The semi-solid wastes (pomace or alperujo) produced in the two-phase olive oil extraction process contains extremely high organic load and phenolic substances. Efficient treatment of such kinds of wastes using membrane filtration, should be sought to reduce the hazardous effects to the environment. On the other hand, phenolic compounds can be isolated and purified up to a level of commercial exploitation using the membrane technology. Firstly, the extraction process with mixtures of water and ethanol was optimized by testing extraction parameters (e.g., solvent's mixture, duration, and temperature) at laboratory scale. Next, extraction was conducted using larger volumes and the treatment was continued in a pilot membrane filtration system, consisted of ultrafiltration (UF), nanofiltration (NF) and reverse osmosis (RO) membranes.
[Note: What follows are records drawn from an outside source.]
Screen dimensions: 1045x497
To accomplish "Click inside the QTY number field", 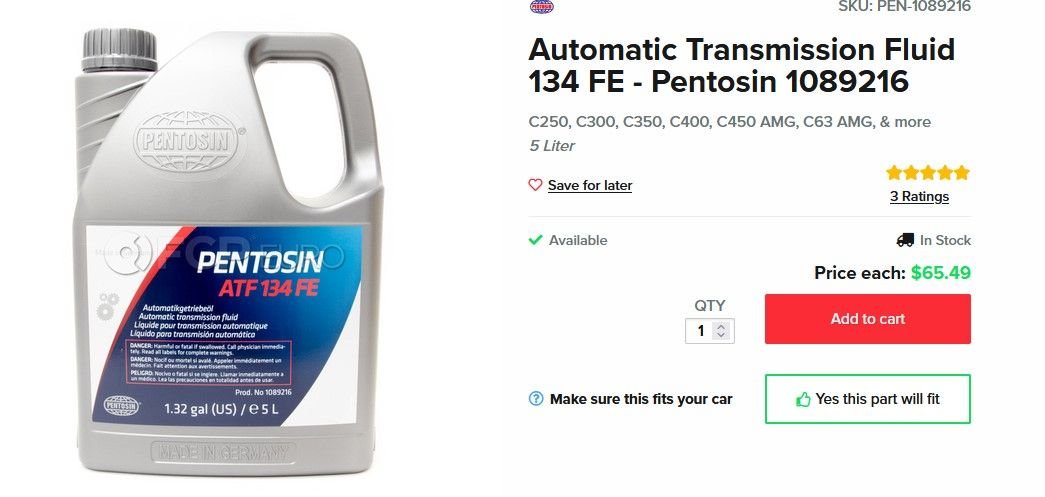I will coord(701,330).
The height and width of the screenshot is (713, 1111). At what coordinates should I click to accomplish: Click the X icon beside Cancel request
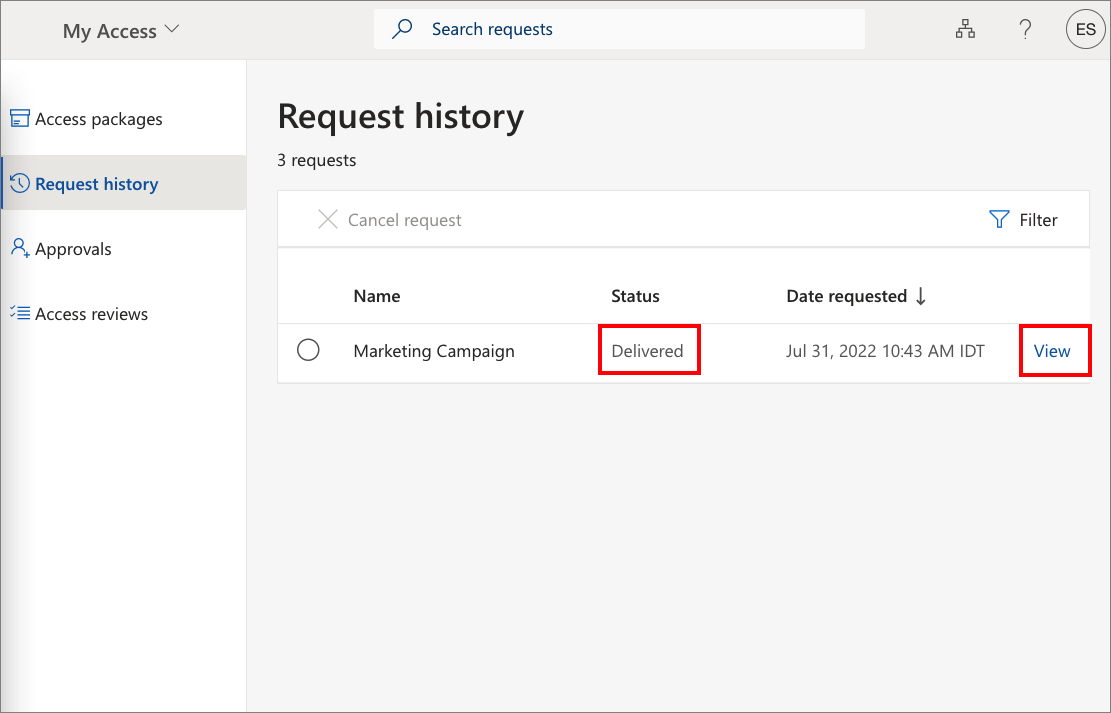(x=328, y=219)
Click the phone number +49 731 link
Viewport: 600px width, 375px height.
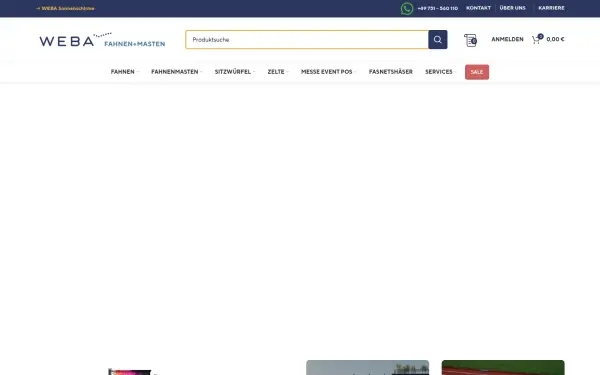pos(437,8)
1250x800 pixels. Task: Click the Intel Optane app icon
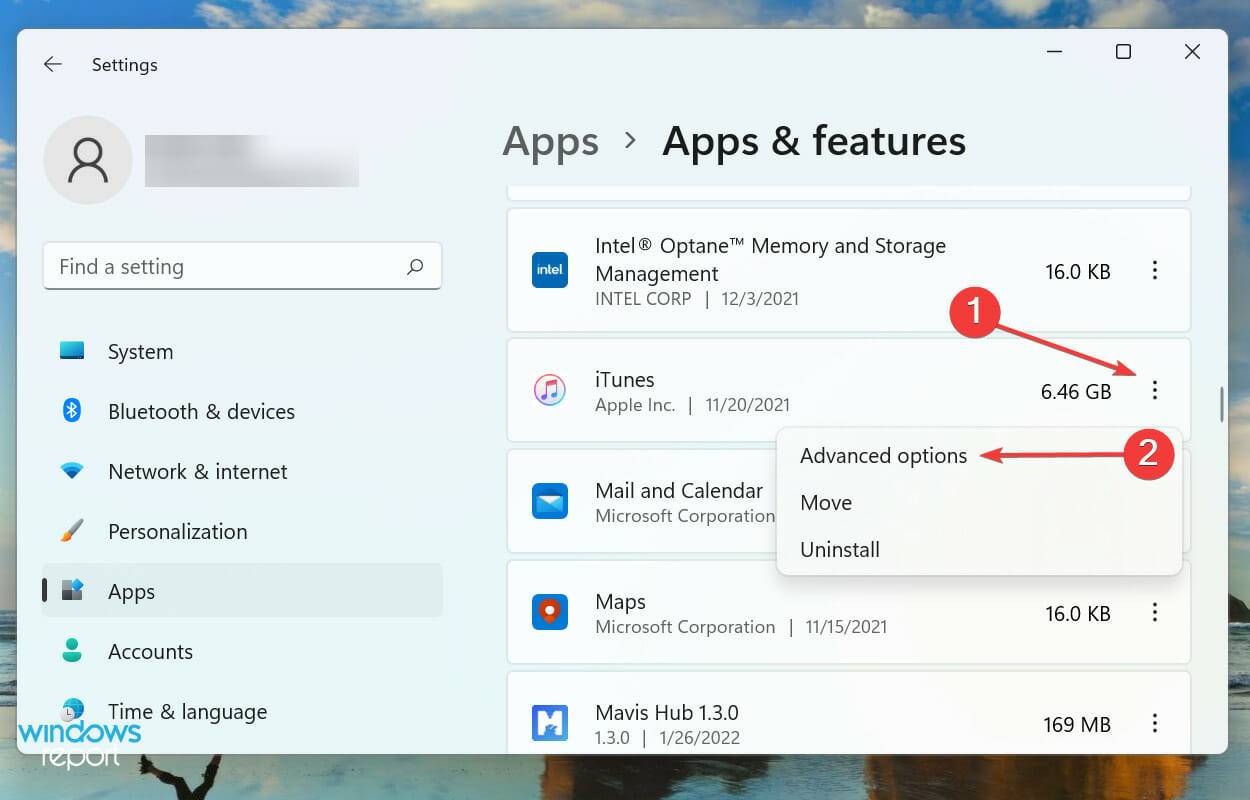click(550, 270)
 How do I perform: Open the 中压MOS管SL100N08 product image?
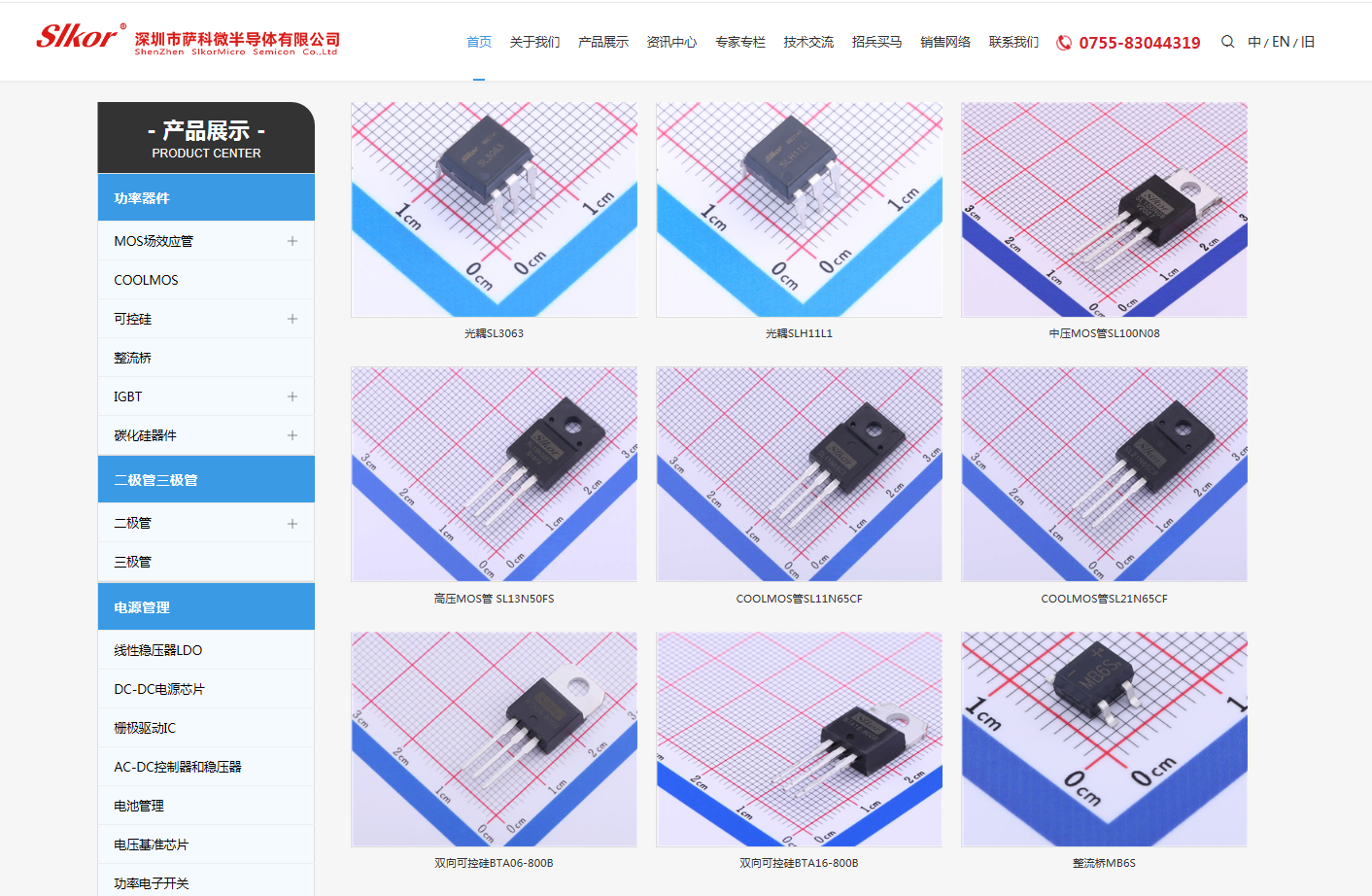[1104, 210]
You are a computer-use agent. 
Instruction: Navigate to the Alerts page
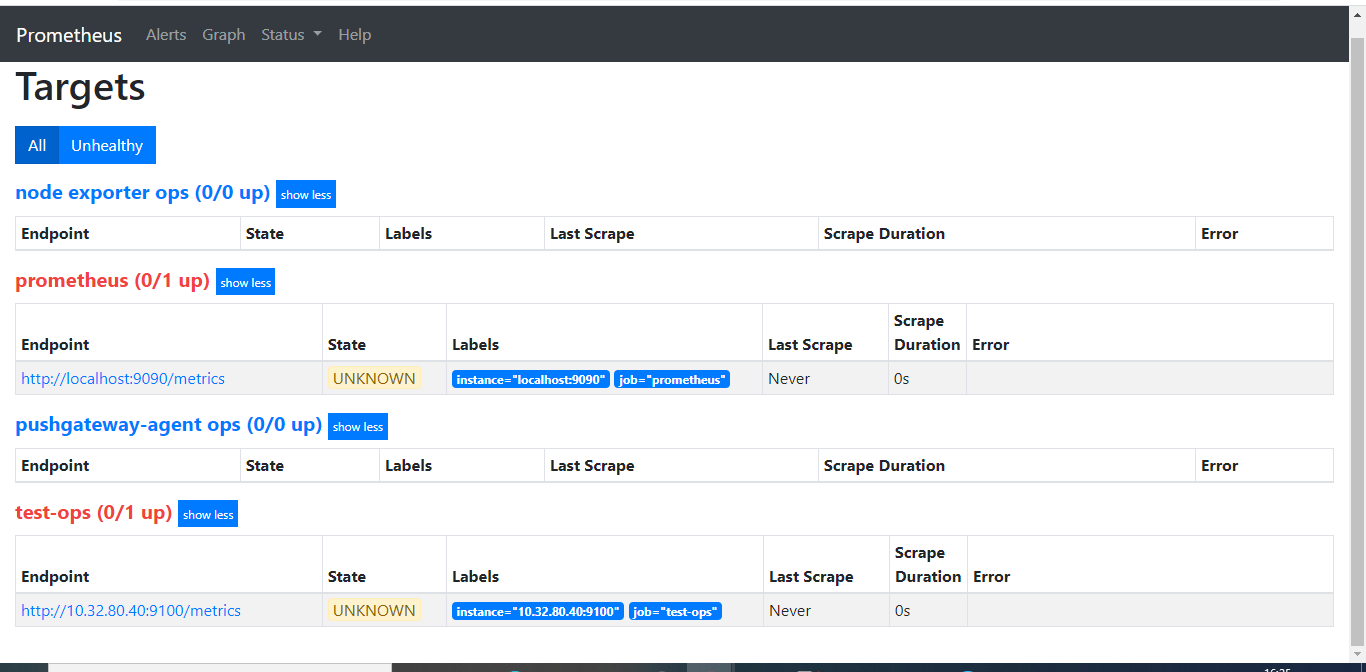tap(166, 34)
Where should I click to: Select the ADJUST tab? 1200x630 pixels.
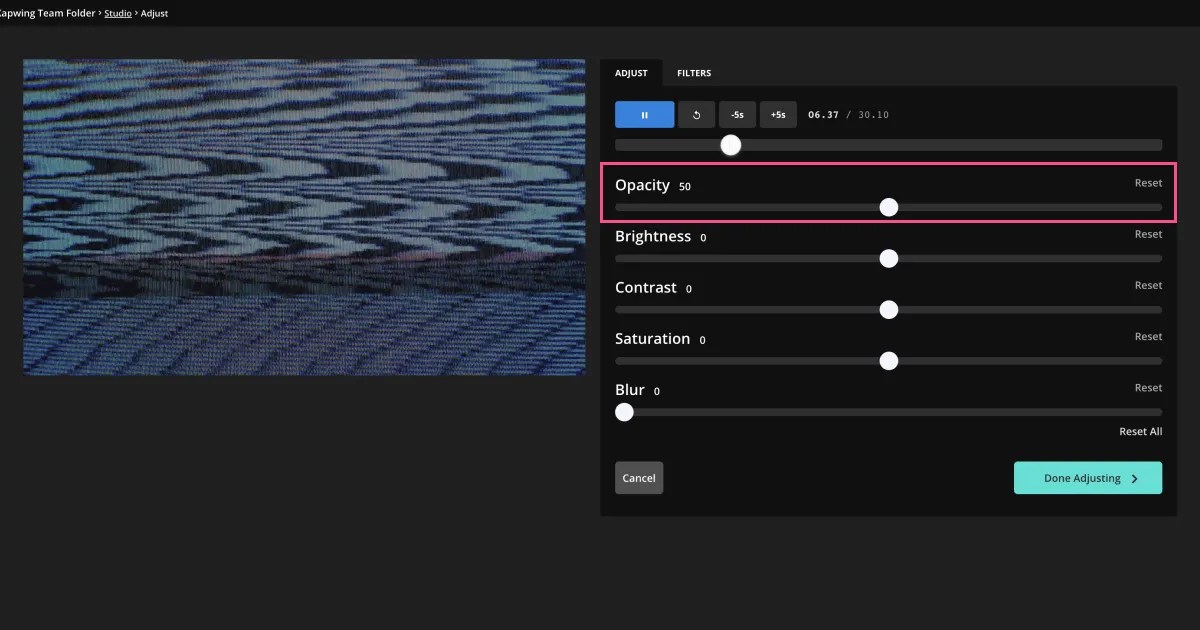click(631, 73)
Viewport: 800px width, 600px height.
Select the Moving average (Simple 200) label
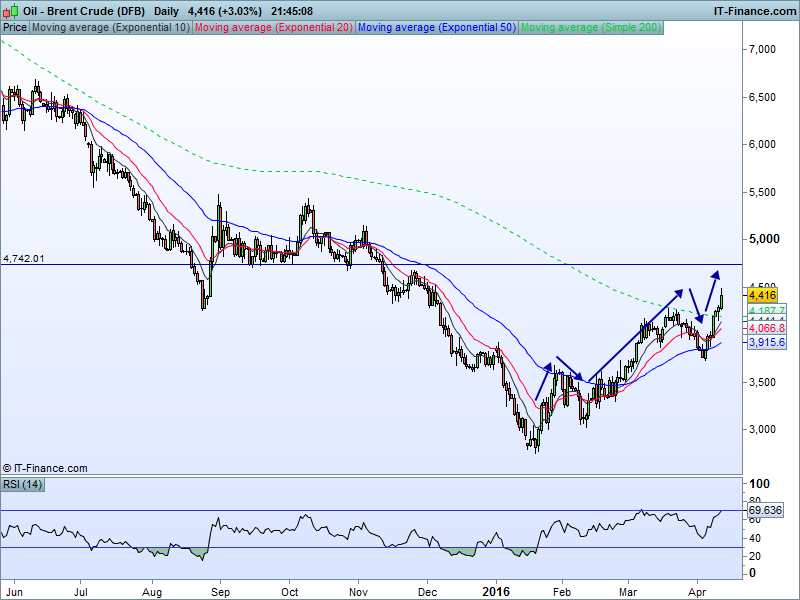(591, 28)
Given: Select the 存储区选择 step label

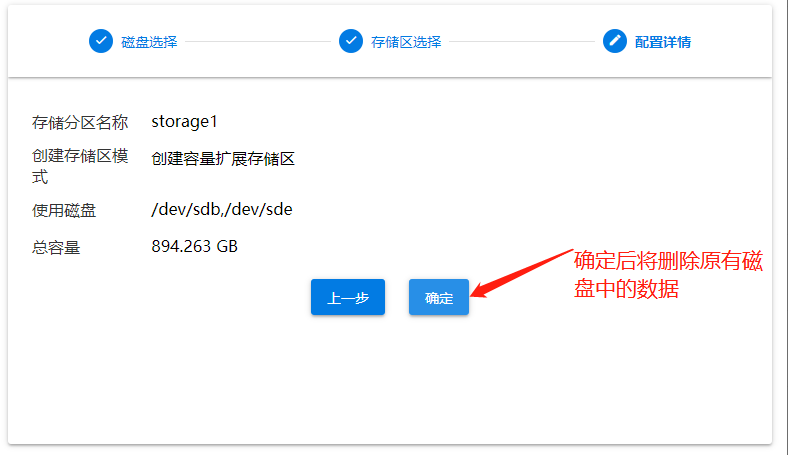Looking at the screenshot, I should [x=406, y=42].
The extracted solution from the olive oil pomace was fed to the pilot membrane filtration system, where all fat, lipids, and solids were removed while the phenolic compounds were concentrated in the retentate streams of NF and/or RO. Total phenolic content (TPC) at the RO's concentrate stream was 225 mg/L and at the final effluent was lower than 10 mg/lt. The chemical oxygen demand (COD) value at the final effluent was much lower (~280 mg/L) than in the feed stream (>32,000 mg/L).